DocketNumber: 18751
Judges: Wilson, Sosa, Ransom, Montgomery, Baca
Filed Date: 5/8/1990
Status: Precedential
Modified Date: 10/19/2024
(specially concurring).
Although I concur in the judgment of the court, I believe the majority’s conclusion can be reached without umbrage to the rationale of Doe v. State, 100 N.M. 579, 673 P.2d 1312 (1984), and without judicial expansion of the policy on which the Children’s Code is based. I write separately to explain how the majority’s conclusion can be distinguished from Doe based solely on interpretation of the statutory language. As the majority indicates, when statutory language is clear and unambiguous, we should give effect to that language and refrain from further interpretation. See Storey v. University of N.M. Hosp./BCMC, 105 N.M. 205, 730 P.2d 1187 (1986).
In Doe, we focused on NMSA 1978, Section 32-l-27(C) and (D) (Repl.Pamp.1989), to determine that the Children’s Code’s additional protections were implicated only in a situation where Miranda safeguards come into play. We emphasized the language of subsection (C) stating that no suspected delinquent child could be “interrogated or questioned” without having been advised of his constitutional rights and without a valid waiver. Doe, 100 N.M. at 582, 673 P.2d at 1315. With reference to subsection (D), we emphasized that “the state must prove that the statement or confession offered in evidence was elicited only after a knowing, intelligent and voluntary waiver of the child’s constitutional rights was obtained.” Id.
Subsection (F) states: “Notwithstanding any other provision to the contrary, no confessions, statements or admissions may be introduced against a child under the age of fifteen years prior to an adjudication on the allegations of the petition.” (Emphasis added.) Subsection (F) does not contain the ameliorating language that the Doe opinion emphasizes to indicate the legislative intent that Section 32-1-27 applies only in the post-Miranda situation. It does not refer to interrogation, questioning, or elicited statements, and it does not require a knowing, intelligent and voluntary waiver of constitutional rights. In the context of subsections (C), (D), and (E), Doe reasonably interpreted this language to show the legislature’s intent that these requirements refer to post-Miranda constitutional safeguards, which can be implicated only in the post-Miranda context. However, subsection (F) broadly excludes all confessions, statements or admissions, “[notwithstanding any other provisions.” This broad exclusion, without qualification, by its plain language is not limited to the post-Mranda context, and it demonstrates the intent to give children under the age of fifteen broader protection.

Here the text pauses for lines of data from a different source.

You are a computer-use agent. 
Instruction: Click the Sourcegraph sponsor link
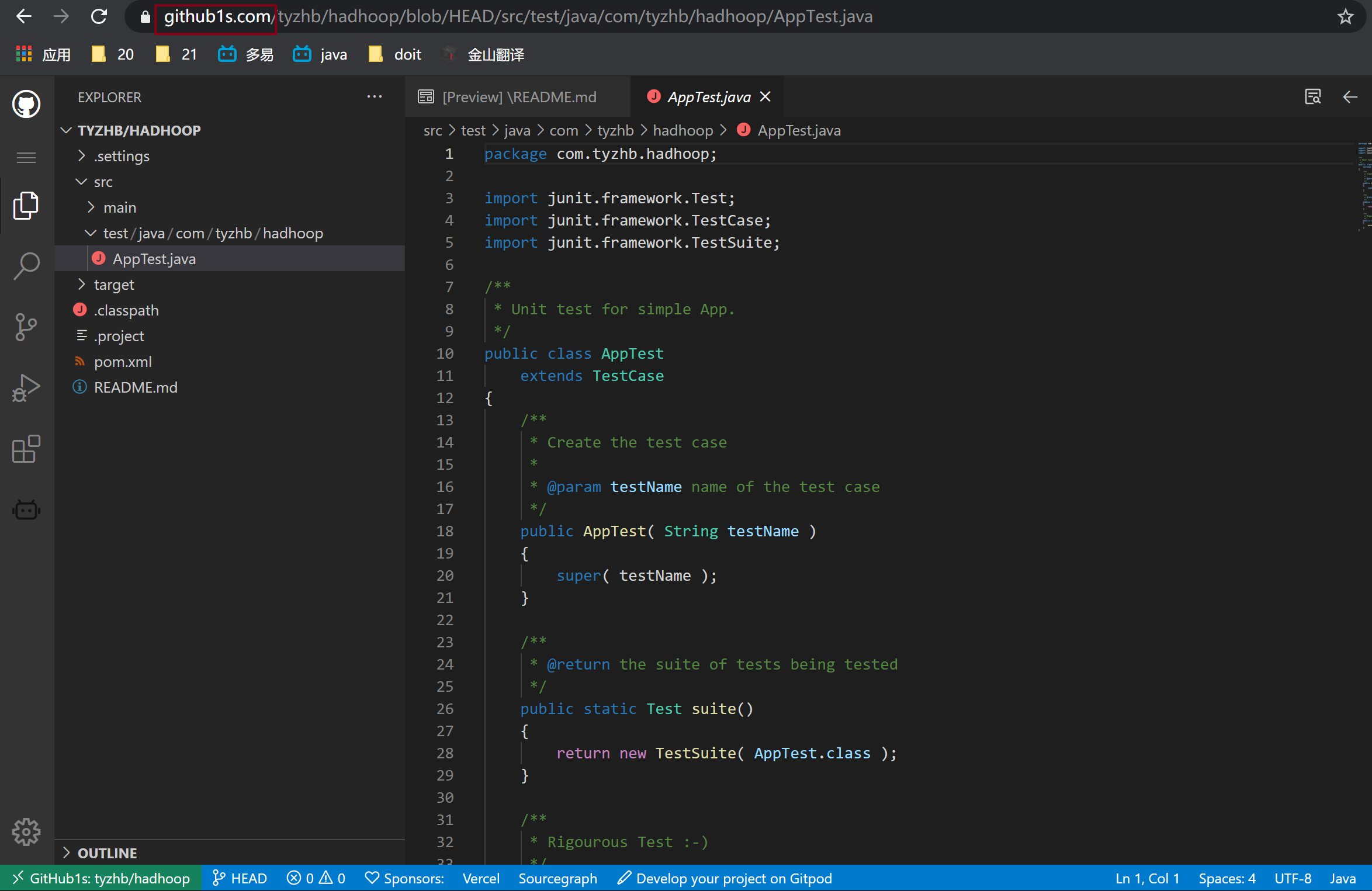pos(557,878)
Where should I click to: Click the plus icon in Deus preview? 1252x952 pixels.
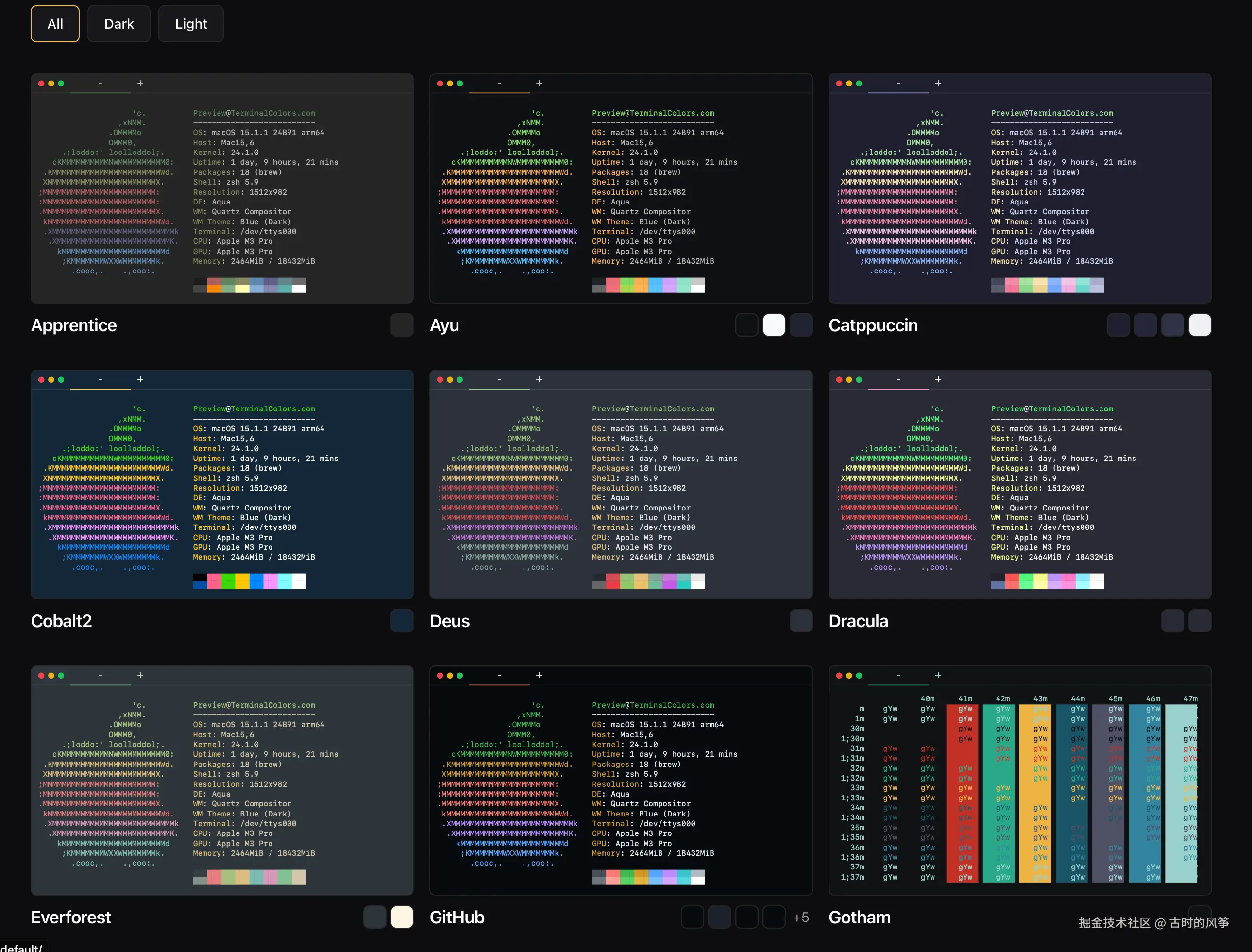pyautogui.click(x=539, y=379)
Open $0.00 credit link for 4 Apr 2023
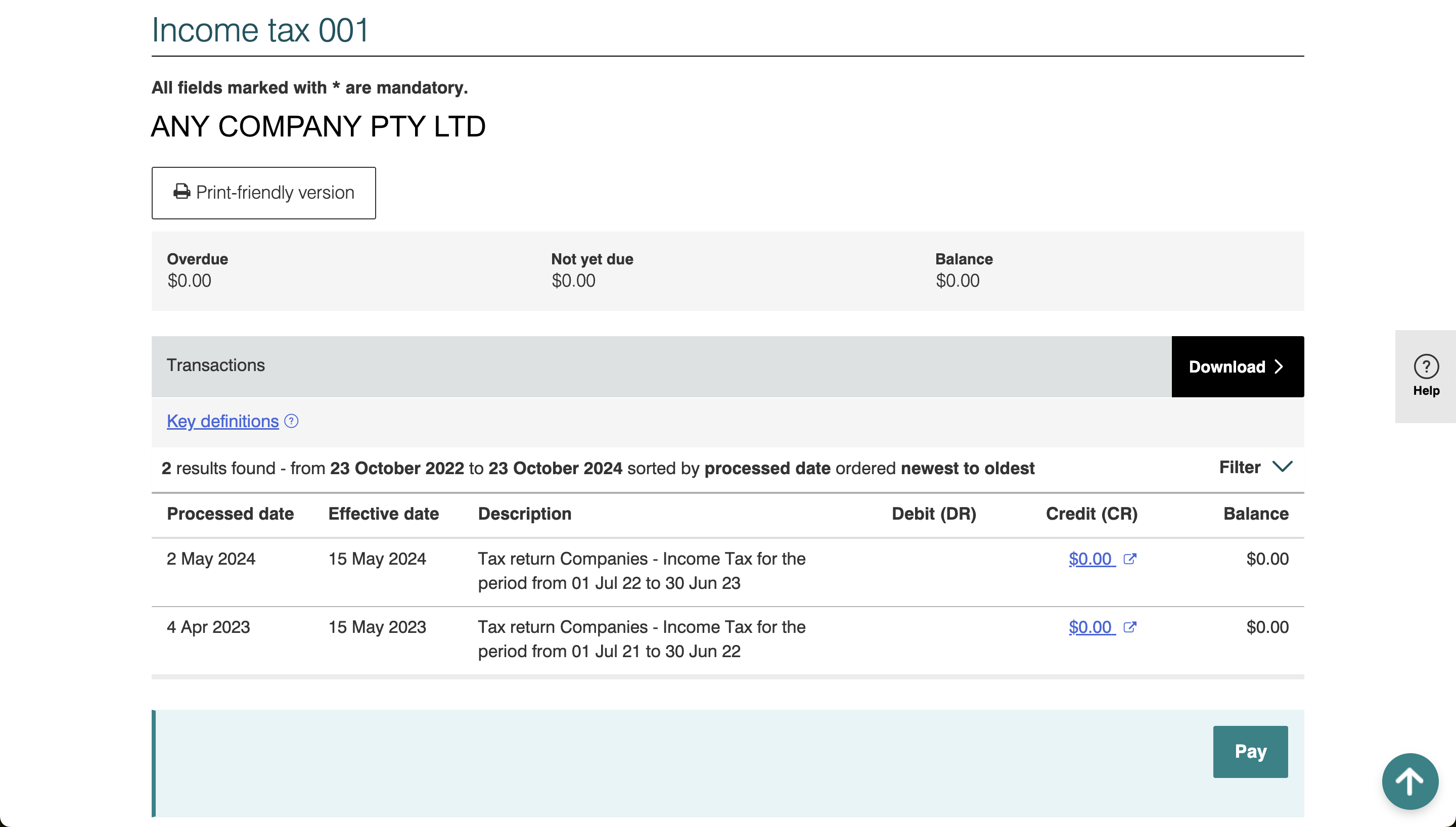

I believe that analysis of the statutory language clearly indicates the legislature’s intent regarding subsection (F) and further judicial gloss on the statute is unnecessary. I would hold simply that the language employed by the legislature indicates its intent that children under the age of fifteen should be treated differently than older minors. Accordingly, I would exclude on this basis all statements, confessions or admissions, both prior or subsequent to Miranda, before an adjudication on the allegations of the petition.